__WHAT YOU ARE ASKED TO DO__
Go through the material and copy each line in which the word "computer" shows up.

__EXERCISE DATA__
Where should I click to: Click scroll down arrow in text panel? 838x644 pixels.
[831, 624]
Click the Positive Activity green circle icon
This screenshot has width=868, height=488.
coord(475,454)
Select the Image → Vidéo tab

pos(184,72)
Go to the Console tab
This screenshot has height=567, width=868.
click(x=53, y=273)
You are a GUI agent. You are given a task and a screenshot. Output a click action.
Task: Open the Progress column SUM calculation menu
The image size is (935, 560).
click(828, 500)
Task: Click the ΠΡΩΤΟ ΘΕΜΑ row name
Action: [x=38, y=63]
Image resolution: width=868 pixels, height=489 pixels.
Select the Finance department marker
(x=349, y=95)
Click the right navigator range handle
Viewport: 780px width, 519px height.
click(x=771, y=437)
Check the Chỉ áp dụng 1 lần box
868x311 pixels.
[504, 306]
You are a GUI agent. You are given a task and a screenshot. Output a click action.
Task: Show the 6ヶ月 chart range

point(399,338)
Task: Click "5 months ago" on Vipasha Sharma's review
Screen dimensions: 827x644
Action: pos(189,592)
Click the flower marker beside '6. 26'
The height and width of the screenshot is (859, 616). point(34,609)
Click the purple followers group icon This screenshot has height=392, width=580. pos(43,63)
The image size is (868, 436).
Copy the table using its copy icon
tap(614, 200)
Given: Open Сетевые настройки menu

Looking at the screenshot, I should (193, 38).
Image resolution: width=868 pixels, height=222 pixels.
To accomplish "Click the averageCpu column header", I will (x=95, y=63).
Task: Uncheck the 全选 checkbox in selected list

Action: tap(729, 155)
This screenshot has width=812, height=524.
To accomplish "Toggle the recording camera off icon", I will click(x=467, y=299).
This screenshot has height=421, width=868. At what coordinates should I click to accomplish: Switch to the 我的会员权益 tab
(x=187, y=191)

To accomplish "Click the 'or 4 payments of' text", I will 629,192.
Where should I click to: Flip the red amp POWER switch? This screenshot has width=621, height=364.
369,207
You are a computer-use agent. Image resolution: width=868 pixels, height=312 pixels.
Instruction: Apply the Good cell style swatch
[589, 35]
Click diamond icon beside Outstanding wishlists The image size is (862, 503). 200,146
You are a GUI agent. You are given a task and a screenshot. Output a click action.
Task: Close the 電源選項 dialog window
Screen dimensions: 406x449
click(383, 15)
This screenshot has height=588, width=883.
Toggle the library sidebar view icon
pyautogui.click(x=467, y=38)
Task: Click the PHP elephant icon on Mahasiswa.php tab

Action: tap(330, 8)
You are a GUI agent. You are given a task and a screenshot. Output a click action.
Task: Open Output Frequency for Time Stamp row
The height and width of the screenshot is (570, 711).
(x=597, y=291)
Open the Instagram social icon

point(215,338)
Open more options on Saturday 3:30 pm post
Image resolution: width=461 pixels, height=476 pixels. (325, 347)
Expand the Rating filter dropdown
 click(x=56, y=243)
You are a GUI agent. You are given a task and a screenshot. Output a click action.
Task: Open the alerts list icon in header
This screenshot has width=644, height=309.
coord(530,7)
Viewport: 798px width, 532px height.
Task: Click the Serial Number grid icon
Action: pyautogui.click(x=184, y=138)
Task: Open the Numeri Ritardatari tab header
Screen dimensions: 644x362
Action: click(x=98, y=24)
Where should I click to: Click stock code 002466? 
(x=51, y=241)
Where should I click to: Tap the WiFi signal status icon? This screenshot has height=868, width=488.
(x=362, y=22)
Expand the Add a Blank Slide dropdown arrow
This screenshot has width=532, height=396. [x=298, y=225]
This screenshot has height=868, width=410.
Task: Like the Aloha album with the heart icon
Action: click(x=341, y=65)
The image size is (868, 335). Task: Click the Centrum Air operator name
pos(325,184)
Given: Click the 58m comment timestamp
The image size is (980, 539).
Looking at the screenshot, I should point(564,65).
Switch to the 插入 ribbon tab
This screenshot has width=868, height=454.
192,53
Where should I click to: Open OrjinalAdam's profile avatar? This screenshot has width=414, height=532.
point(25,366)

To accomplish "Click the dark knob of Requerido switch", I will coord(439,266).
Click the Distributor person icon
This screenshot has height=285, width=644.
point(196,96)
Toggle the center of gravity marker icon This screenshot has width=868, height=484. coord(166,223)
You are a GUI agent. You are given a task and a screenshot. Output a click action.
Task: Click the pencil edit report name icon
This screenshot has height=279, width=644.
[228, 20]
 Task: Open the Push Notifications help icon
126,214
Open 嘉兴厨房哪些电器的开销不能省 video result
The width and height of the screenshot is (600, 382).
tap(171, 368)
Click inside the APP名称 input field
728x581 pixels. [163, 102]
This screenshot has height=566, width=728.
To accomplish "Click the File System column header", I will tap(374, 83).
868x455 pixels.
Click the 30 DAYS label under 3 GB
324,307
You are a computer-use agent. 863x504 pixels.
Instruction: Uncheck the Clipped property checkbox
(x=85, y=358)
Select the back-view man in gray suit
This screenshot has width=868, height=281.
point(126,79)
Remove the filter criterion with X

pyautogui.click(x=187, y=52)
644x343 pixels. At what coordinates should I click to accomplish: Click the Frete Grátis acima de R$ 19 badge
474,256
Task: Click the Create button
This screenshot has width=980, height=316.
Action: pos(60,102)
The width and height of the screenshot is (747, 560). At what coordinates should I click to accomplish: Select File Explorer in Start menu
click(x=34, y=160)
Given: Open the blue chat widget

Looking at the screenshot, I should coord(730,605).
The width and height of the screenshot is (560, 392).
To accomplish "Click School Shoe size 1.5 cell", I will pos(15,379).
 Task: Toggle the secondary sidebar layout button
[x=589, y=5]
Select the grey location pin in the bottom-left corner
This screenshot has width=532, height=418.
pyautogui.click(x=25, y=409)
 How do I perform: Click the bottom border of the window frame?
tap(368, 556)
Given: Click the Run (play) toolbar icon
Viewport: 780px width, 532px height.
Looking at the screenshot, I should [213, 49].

__REPLY__
You are a computer-use agent. Image resolution: width=868 pixels, height=312 pixels.
You are a computer-use agent. 863x504 pixels.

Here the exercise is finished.